In the entries below, find the line with "Where should I" and transcribe it and every line after it exactly, through the last line, without pictures.

= = = =

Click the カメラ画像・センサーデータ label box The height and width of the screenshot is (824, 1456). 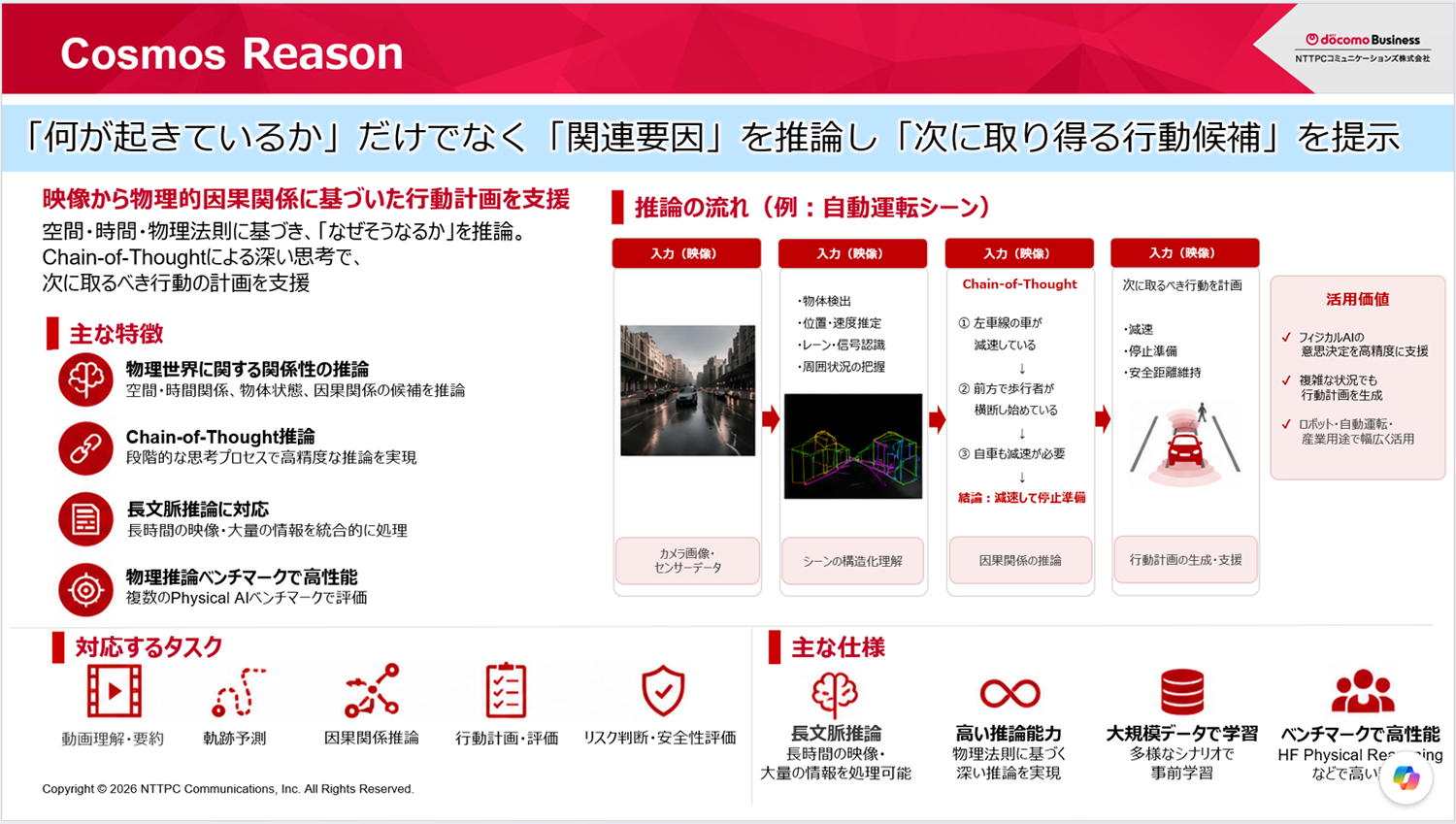[687, 560]
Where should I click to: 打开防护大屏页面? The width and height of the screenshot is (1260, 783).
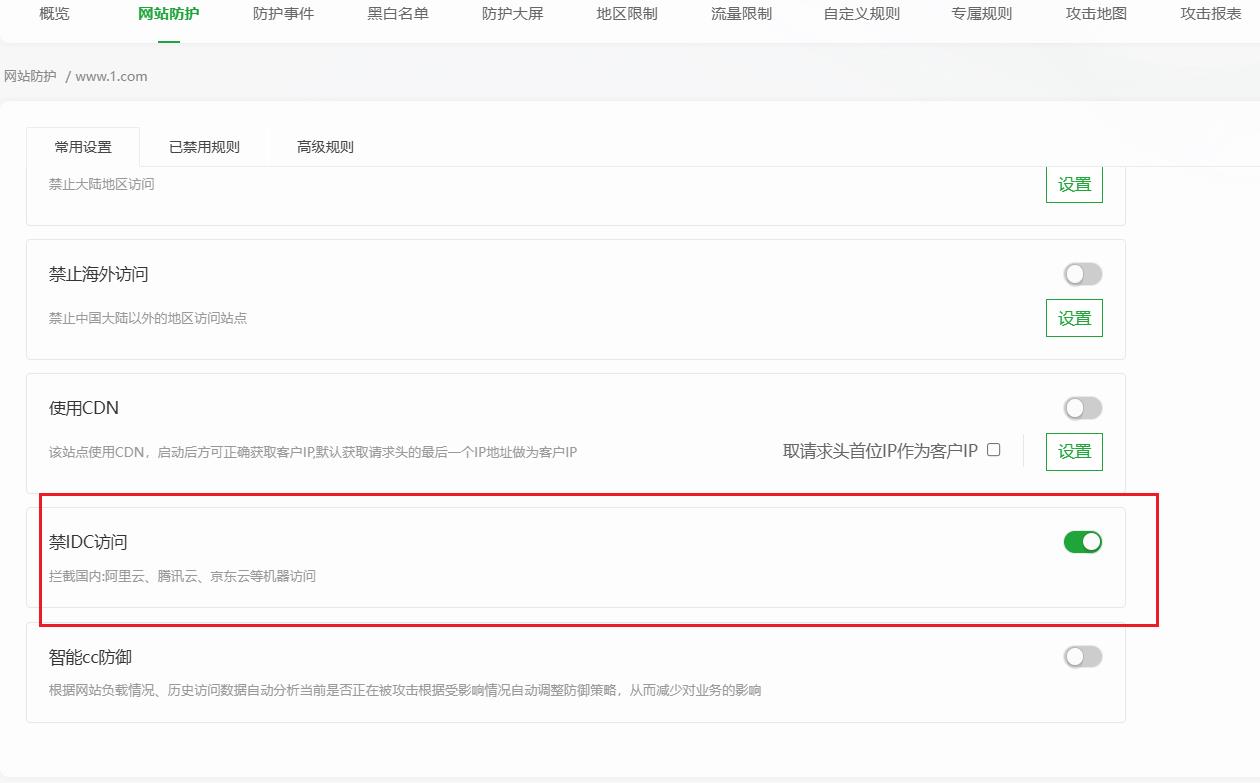(513, 14)
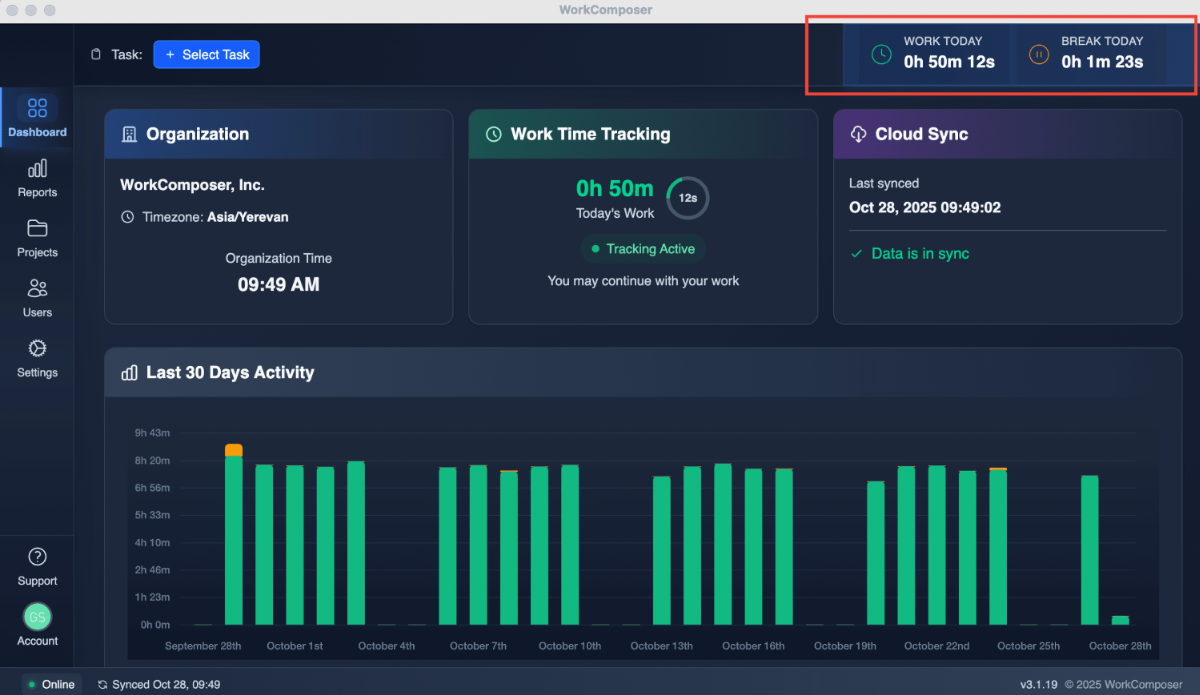Click the Select Task button

tap(206, 54)
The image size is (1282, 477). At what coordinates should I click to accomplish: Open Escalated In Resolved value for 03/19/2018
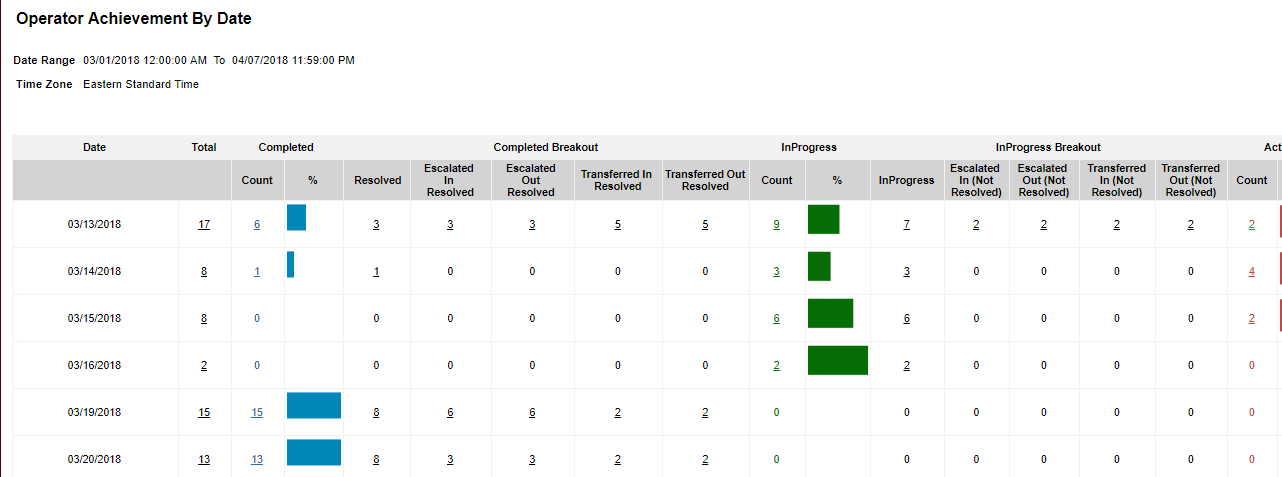click(x=450, y=412)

= = = =

## COMPLETED EXERCISE
Where should I click to: 打开防护大屏页面? The width and height of the screenshot is (1260, 783).
(513, 14)
Click the Select Task button

tap(206, 54)
The image size is (1282, 477). At what coordinates should I click to accomplish: Open Escalated In Resolved value for 03/19/2018
click(x=450, y=412)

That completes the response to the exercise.